• _EXERCISE DESCRIPTION_
Give every line of the listing word for word, beginning at the first and including the line with "Task: Select the さくらインターネットのIaaS型 tab" as the last.

(DATA LISTING Opens)

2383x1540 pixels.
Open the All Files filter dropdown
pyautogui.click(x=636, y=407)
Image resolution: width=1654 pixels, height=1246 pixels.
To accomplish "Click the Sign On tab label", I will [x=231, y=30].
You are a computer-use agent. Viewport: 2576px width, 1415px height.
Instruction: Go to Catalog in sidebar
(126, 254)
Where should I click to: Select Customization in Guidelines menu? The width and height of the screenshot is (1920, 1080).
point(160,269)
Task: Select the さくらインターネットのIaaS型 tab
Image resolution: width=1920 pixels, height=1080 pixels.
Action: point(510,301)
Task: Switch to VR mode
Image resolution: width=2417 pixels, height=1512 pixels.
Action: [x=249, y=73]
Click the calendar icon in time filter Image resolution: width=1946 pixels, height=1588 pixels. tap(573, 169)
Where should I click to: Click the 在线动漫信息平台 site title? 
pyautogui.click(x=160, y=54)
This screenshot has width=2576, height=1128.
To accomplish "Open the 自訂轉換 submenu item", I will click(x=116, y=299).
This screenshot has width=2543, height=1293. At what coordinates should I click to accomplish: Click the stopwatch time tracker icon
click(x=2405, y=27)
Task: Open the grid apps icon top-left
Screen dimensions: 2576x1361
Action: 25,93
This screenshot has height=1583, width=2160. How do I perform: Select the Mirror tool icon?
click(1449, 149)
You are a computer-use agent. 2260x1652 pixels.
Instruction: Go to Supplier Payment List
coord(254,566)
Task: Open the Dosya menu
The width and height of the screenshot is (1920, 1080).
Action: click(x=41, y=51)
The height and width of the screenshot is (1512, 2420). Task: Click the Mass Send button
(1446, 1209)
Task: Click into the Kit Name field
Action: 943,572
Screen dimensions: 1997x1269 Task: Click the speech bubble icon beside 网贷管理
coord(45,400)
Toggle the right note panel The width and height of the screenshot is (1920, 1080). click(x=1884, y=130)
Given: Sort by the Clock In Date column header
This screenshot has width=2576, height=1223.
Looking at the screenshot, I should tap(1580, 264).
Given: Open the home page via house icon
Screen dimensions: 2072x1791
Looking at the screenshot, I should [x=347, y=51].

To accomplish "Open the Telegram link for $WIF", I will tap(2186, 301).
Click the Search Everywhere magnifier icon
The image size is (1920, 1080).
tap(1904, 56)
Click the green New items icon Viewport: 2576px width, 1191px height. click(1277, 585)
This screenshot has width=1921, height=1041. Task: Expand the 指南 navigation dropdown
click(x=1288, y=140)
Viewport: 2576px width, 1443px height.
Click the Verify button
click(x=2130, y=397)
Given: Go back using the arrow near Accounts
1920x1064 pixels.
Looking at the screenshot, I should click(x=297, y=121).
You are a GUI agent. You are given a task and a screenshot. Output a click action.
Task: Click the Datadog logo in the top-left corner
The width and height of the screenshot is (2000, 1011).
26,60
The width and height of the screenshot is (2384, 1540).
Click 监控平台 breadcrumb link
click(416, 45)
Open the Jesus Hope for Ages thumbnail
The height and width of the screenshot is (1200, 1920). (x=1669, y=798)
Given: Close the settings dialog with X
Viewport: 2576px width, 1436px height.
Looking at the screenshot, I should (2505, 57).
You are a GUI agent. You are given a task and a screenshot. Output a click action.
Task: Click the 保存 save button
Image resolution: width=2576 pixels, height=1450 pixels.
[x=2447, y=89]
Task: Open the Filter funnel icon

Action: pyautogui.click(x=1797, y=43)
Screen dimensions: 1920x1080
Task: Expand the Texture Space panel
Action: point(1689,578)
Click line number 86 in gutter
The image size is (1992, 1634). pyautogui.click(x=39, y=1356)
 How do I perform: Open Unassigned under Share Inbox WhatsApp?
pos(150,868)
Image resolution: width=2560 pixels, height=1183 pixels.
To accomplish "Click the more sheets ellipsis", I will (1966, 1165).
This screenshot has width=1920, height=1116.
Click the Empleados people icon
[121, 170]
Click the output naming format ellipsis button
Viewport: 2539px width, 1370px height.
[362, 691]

(DATA LISTING Closes)

• _ANSWER TO THE PROBLEM_
2383x1540 pixels.
Open the All Files filter dropdown
pyautogui.click(x=636, y=407)
Image resolution: width=1654 pixels, height=1246 pixels.
To accomplish "Click the Sign On tab label", I will [x=231, y=30].
You are a computer-use agent. Viewport: 2576px width, 1415px height.
Instruction: Go to Catalog in sidebar
(126, 254)
Where should I click to: Select Customization in Guidelines menu? The width and height of the screenshot is (1920, 1080).
point(160,269)
Task: Select the さくらインターネットのIaaS型 tab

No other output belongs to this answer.